→ **Stored data**

▬▬▬▬▬▬

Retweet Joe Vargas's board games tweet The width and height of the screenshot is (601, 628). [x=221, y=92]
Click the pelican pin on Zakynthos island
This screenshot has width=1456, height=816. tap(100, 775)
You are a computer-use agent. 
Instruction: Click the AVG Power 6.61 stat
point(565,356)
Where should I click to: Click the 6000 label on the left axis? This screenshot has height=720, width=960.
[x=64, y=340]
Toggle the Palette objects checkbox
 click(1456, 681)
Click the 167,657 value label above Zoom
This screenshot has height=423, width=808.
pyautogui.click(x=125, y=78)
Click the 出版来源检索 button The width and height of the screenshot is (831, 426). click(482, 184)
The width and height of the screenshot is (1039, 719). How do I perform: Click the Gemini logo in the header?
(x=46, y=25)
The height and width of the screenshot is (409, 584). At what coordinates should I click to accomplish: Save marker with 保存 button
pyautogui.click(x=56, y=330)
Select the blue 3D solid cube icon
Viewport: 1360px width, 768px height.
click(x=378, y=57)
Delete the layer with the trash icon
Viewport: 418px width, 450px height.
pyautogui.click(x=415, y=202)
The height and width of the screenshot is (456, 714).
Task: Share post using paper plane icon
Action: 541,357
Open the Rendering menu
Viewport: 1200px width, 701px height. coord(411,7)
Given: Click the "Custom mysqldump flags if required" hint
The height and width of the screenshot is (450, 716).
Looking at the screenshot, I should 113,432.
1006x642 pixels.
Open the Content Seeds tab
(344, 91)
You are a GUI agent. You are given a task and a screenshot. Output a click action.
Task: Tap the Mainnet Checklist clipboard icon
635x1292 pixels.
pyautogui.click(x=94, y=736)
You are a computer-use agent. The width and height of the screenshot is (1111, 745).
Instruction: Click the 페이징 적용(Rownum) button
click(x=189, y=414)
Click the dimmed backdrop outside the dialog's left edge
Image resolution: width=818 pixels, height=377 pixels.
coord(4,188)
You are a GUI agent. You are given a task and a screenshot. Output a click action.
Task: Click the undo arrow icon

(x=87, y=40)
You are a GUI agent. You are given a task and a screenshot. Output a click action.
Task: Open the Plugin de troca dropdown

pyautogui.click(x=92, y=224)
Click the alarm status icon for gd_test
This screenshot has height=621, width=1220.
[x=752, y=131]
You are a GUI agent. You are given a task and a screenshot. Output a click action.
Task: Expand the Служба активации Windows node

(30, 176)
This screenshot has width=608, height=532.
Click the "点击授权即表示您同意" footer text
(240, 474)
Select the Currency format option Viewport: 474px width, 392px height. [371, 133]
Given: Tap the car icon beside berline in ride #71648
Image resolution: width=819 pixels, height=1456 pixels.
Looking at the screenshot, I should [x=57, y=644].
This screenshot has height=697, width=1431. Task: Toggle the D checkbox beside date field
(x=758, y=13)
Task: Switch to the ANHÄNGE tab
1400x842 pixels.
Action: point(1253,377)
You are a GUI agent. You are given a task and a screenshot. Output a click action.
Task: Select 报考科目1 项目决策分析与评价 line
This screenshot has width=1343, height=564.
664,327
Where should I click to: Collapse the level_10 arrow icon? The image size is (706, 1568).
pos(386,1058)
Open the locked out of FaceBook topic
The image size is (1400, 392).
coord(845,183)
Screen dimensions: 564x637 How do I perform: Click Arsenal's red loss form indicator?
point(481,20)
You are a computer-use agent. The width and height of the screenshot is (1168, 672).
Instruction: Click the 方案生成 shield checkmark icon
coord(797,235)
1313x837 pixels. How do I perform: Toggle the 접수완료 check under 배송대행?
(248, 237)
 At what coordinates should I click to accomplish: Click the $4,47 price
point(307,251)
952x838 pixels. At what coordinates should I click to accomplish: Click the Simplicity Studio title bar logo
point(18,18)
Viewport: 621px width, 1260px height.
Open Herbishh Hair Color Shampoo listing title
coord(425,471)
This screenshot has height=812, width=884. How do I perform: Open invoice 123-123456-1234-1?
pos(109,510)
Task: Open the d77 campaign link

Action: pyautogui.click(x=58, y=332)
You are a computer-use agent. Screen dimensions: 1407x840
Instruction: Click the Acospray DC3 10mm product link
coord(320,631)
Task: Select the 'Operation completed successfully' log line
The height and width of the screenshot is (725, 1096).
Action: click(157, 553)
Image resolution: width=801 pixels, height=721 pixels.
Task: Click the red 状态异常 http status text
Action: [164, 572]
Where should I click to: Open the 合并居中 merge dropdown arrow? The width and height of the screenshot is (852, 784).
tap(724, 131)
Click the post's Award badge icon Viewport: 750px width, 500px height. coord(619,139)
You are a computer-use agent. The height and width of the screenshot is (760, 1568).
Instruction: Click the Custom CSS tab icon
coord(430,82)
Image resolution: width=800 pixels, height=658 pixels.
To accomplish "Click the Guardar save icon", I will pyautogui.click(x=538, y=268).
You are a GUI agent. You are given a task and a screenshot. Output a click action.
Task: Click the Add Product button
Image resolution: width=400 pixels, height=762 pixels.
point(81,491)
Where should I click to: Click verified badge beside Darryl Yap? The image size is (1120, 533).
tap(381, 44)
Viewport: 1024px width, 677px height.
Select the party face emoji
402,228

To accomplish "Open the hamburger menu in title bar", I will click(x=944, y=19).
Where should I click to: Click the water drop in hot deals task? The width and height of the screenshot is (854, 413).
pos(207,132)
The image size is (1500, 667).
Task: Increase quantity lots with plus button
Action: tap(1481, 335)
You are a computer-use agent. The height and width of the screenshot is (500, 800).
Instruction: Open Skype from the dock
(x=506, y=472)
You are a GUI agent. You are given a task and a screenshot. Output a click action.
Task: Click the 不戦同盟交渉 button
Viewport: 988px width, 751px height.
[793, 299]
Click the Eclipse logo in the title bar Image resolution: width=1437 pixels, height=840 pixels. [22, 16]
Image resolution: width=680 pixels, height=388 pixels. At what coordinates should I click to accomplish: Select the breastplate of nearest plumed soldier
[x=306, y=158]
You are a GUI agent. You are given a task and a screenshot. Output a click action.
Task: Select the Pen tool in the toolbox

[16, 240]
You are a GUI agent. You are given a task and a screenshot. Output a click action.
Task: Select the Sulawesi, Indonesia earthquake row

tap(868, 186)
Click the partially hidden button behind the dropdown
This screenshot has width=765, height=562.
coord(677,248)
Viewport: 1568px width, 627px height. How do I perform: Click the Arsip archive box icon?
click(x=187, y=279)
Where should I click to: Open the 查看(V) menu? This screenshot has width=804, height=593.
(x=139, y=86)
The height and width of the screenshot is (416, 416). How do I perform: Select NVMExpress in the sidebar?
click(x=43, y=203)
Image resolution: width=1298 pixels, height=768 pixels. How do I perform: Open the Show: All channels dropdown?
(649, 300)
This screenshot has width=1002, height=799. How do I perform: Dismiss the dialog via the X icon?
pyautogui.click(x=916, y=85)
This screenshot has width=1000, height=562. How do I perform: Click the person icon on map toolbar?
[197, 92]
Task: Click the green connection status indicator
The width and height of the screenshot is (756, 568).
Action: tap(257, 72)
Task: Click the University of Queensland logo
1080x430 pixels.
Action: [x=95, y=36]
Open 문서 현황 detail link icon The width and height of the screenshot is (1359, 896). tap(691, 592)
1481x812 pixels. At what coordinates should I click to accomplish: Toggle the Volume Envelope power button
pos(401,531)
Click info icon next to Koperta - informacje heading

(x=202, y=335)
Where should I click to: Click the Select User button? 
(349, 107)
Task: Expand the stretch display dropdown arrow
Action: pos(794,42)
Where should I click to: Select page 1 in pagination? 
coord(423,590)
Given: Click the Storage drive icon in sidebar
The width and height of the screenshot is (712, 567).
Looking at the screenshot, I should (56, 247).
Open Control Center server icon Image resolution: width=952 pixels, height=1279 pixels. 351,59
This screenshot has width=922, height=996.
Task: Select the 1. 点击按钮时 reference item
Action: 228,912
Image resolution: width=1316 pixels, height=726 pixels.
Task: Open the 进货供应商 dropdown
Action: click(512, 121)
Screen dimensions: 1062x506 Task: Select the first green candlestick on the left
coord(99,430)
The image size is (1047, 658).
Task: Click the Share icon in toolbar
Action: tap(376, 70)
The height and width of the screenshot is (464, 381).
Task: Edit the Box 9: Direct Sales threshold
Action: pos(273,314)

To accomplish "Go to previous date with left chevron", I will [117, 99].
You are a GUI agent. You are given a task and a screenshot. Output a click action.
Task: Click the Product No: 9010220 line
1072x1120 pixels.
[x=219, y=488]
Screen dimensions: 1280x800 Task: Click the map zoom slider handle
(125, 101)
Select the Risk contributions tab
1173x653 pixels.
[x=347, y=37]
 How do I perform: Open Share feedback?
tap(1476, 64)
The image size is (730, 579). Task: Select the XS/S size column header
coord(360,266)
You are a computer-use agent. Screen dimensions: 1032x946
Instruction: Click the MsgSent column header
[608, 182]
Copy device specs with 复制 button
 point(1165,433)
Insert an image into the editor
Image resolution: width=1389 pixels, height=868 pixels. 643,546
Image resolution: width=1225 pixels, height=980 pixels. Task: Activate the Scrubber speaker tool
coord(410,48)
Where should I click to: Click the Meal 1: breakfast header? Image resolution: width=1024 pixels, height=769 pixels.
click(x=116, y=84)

▬▬▬▬▬▬

→ **EXERCISE DIRECTIONS**
Pick out every line above that contains the word "will" and copy it.

→ **ANSWER BOX**
To accomplish "Click the Guardar save icon", I will pyautogui.click(x=538, y=268).
To accomplish "Open the hamburger menu in title bar", I will click(x=944, y=19).
To accomplish "Go to previous date with left chevron", I will [117, 99].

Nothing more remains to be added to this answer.